The boat begins to pull into a bay, which has us wondering where on earth the caves can be, but it is merely stopping to pick up more passengers. Once they’re on we round a gigantic rock and into a rocky inlet. Along the cliff side there’s a tiny walkway with people clambering along it, up and down- another way to access the grotte.
Once we’re off the boat there’s a mass of tourists to buy tickets- because of course, the boat trip does not include entry to the caves. There are a lot of visitors, and very little in the way of orderly queuing but we get our tickets [and with a concession for old age. I ask the ticket seller how he knows we’re eligible and he tells me; ‘because you are nice’…]
Even in this outer part of the caves the sight is other-worldly. But as we climb the steps and begin to make our way around it’s clear these are no ordinary caves. They are magic! The stalactites and stalagmites, the columns, the pools and the reflections are extraordinary and breath-taking. And it’s extensive, the path winding round and round and sometimes we must duck and walk bent over as we wind around the caverns and pools.
We eventually emerge and there’s a boat to meet us, stopping as before to disgorge some of the passengers.
Back at Alghero, there’s little time to explore the town as we need to get our bus back to site. We’ll return next day.
In the event, the following day we wait at the bus stop opposite the site as before and wait…and wait. It’s hot. We’re on the point of giving up when a bus appears and pulls up. Hooray! But then the driver gives us a stern look and points at his face, which is partly covered by a mask, of course- masks being still obligatory here on public transport. We are wearing our masks. I point to mine, in case he is mistaking it for my face. He shakes his head. Apparently we are wearing the wrong sort of masks. Who knew? Certainly not yesterday’s bus driver. He pulls away without opening the door. We wait.
A kind Irishman, also waiting, gives us the ‘correct’ masks. Another bus comes, eventually. In the town we find the phone shop the lady at tourist info told us about and get a replacement memory card for my camera plus a SIM card for our mobile wifi device.

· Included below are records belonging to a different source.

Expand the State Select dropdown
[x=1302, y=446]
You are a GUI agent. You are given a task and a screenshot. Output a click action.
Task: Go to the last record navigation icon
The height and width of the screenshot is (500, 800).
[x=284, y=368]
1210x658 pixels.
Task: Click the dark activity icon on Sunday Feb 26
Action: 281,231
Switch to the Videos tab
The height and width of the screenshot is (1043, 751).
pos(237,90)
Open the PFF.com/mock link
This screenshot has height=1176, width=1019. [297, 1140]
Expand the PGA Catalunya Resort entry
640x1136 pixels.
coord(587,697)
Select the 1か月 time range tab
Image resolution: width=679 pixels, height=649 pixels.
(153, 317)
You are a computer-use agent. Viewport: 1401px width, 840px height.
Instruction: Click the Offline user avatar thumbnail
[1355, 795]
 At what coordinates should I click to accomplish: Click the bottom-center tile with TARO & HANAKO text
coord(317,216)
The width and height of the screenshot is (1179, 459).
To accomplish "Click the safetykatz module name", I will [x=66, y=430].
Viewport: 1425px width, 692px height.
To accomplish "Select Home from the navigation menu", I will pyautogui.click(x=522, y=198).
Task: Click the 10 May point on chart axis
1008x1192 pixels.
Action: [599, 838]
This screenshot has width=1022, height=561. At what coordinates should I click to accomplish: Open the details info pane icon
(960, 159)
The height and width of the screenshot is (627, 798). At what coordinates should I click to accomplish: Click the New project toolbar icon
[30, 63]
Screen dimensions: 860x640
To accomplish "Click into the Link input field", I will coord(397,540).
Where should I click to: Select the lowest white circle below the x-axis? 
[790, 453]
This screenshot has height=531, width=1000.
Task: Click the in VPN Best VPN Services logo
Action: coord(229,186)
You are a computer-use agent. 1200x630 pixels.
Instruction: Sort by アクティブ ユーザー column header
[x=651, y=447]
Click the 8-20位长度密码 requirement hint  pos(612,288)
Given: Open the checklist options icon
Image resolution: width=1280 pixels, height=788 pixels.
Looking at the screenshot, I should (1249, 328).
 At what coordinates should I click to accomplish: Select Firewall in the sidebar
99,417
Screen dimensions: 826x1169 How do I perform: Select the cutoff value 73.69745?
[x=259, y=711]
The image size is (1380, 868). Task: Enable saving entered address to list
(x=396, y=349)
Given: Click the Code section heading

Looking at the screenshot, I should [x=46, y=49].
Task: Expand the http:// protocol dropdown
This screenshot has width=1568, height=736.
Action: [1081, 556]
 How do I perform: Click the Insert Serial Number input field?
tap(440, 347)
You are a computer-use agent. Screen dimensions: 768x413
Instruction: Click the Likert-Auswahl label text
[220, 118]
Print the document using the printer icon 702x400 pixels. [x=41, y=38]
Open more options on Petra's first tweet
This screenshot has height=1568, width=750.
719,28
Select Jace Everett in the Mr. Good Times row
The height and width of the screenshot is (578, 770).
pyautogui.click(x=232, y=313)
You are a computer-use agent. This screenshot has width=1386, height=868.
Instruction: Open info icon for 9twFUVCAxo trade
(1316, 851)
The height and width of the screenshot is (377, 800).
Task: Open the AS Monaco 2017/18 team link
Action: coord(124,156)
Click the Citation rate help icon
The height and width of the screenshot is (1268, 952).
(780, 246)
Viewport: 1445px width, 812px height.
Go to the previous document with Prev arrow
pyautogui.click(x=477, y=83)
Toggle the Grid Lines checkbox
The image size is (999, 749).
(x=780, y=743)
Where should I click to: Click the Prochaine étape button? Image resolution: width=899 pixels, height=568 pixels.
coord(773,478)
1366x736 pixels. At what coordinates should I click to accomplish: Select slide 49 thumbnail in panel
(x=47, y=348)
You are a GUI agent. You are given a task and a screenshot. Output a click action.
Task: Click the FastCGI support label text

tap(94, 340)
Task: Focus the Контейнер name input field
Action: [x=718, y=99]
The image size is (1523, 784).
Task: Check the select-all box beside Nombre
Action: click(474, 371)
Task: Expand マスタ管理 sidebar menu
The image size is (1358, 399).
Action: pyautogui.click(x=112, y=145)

The old town of Alghero is quaint, though not extensive and we feel we’ve done it after an hour or two. The historic area is behind substantial walls by the port. We get our bus [without incident this time] and return to site. I have the tricky task of getting the damaged memory card out of my camera and downloading the photos into my laptop, which goes fine until I need to remove the card from the computer, when it leaves the broken part inside the slot. I do manage to remove it but clearly the slot is damaged.